As uranium corrodes in pond water, the fission product caesium it contains is released essentially com­pletely, strontium to a lesser extent [40]. The con­sequences of having failed fuel in a pond depend essentially on the area of uranium exposed. This can change substantially as corrosion progresses, particu­larly if a swollen element is involved and the corrosion penetrates the porous annulus. In this case, release rates from a single element can be of the order of a hundred mCi Cs-137/day, whereas the release from an element with a damaged end fitting exposing un­swollen uranium can be only a few /rCi Cs-137/day. More rapidly releasing elements can be identified and given priority for despatch. Caesium removal plant is common on magnox stations. The uranium dioxide corrosion produced is not adherent but forms a sludge, which if disturbed and redistributed can become an airborne radiological hazard. This is another reason why pond sludge should be kept to a minimum level, preferably by preventive measures but alternatively by mechanical removal [41].

When magnox fuel is identified as failed in reactor, it may be bottled before discharge to the station pond and then later sent for PIE to characterise the failure. Occasionally bottle seals leak, admitting pond water. The corrosion of uranium in moist atmospheres, as opposed to immersion conditions can lead to uranium hydride, accompanying uranium dioxide, as a corro­sion product in significant amounts, such that when the bottle is eventually opened, the uranium hydride may oxidise rapidly and exothermically, causing an occasional ignition of the uranium bar. Good sealing of fuel bottles is therefore important.

Design principles

The main systems necessary to remove decay heat are primary circuit CO2 circulation and secondary circuit boiler feedwater. Such systems generally involve cir­culators and pumps which require electrical and aux­iliary systems to function, e. g., circulator seal oil.

The condensing cooling water system will normally also be used post-trip to condense secondary side steam and return feedwater to the boilers. Loss of this sys­tem can be tolerated however, as the boiler steam can be discharged to atmosphere. The key design criterion is therefore an adequate guaranteed supply of feed water from tanks or mains supplies.

In addition, it is important to provide information on the plant state and confirmation of the satisfac­tory operation of the post-trip heat removal system to the operator. Required systems therefore include instrumentation together with any necessary control facilities where there is operator involvement. For example, the operator may be able to correct any post-trip cooling system failures. Reasonable access provision is therefore required to any local control where the operator may be expected to take action, and systems may be provided to enhance main con­trol room habitability.

It is then necessary to show that the post-trip cooling duty, which must be initiated within a rela­tively limited time of a shutdown or trip, is met on a reliable basis. The systems design should have ade­quate redundancy to cover, for example, plant out for maintenance or plant failures.

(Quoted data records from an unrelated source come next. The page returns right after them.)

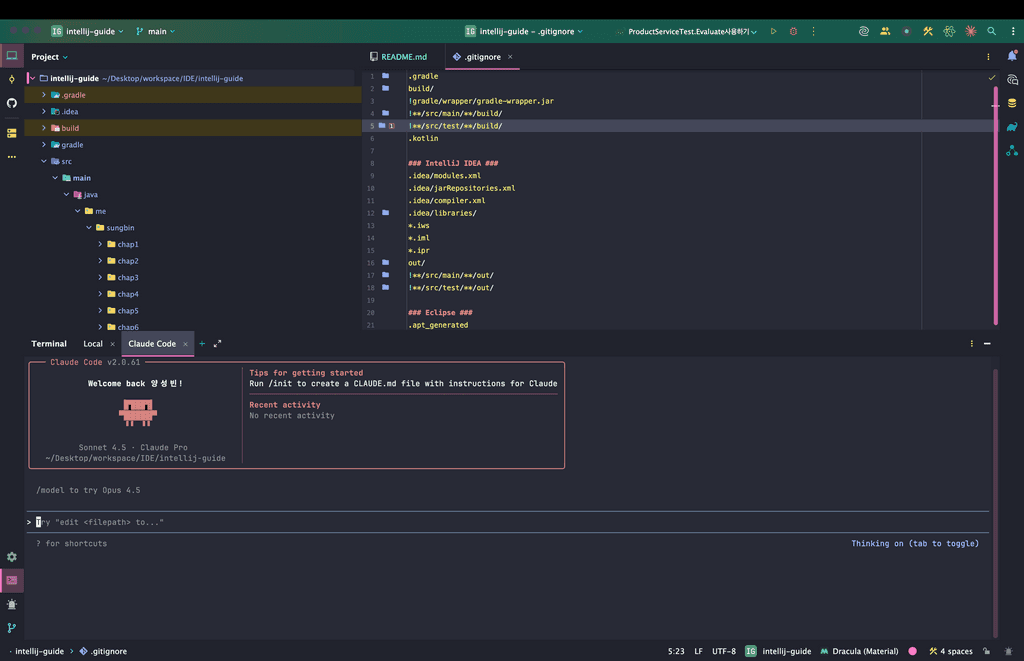The width and height of the screenshot is (1024, 661).
Task: Open the GitHub tool window icon
Action: pyautogui.click(x=12, y=103)
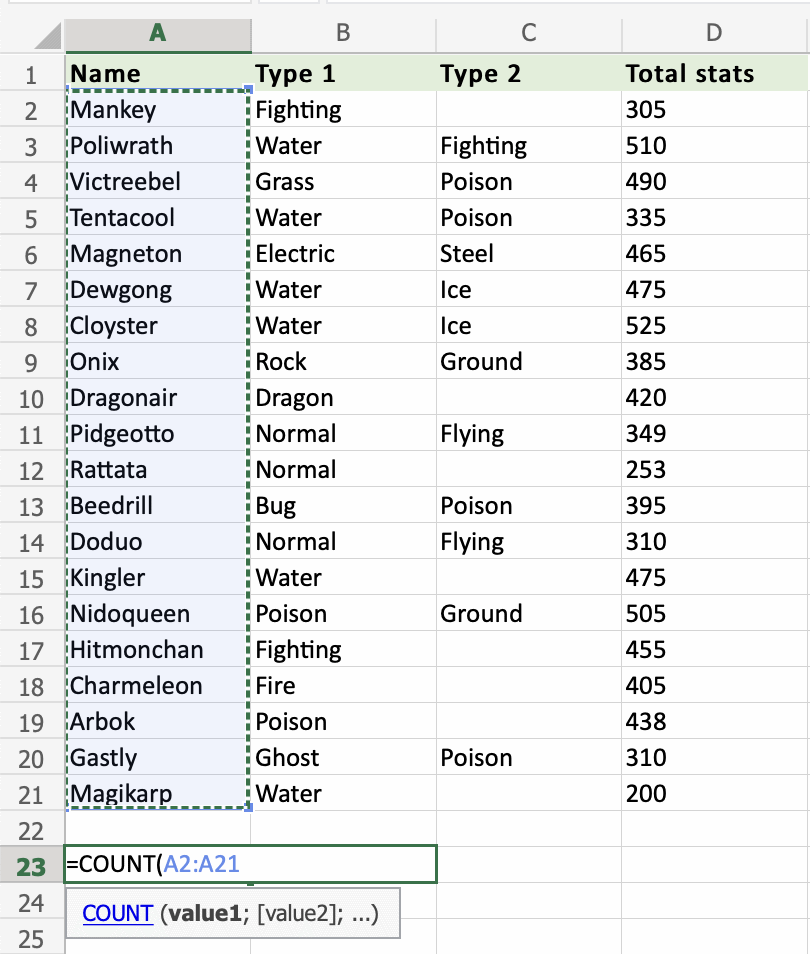Select the cell containing Poliwrath

point(157,146)
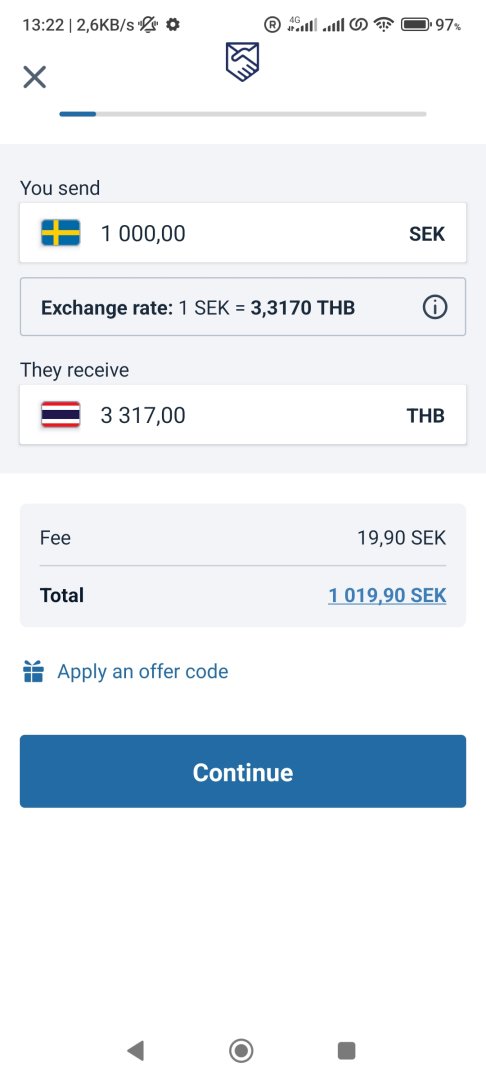Tap the Continue button
Screen dimensions: 486x1080
click(x=243, y=771)
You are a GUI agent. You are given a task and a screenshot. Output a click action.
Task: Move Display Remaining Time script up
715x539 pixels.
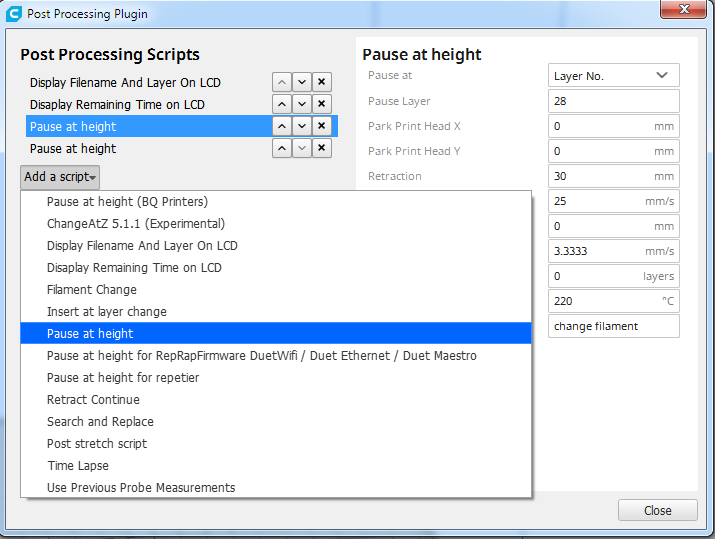[281, 104]
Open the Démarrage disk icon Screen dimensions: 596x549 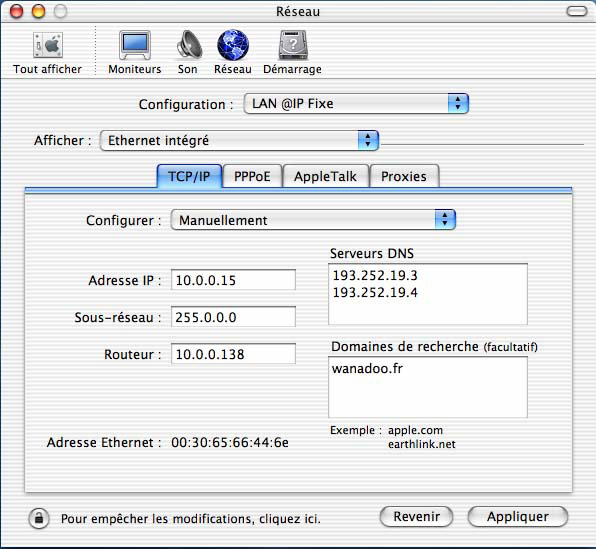pos(292,45)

For relatively frequent events such as normal shutdowns, the reliability of the post-trip heat removal system must be extremely high. This may be achieved on magnox stations by continuing to run the normal cooling system. For ex­tremely unlikely faults, the design target reliability can be reduced to achieve the same overall risk level.

Finally, in essential system design, it is necessary to establish whether systems should be initiated and op­erated automatically or whether the operator should carry out this role. Generally, the operator can only be used where actions are relatively straightforward and well defined and the timescale available for action is a minimum of some 15 to 30 minutes. Other rele­vant factors include whether actions can be taken from the central control room or have to be taken locally on the plant, the complexity of indications available and the consequences of maloperation.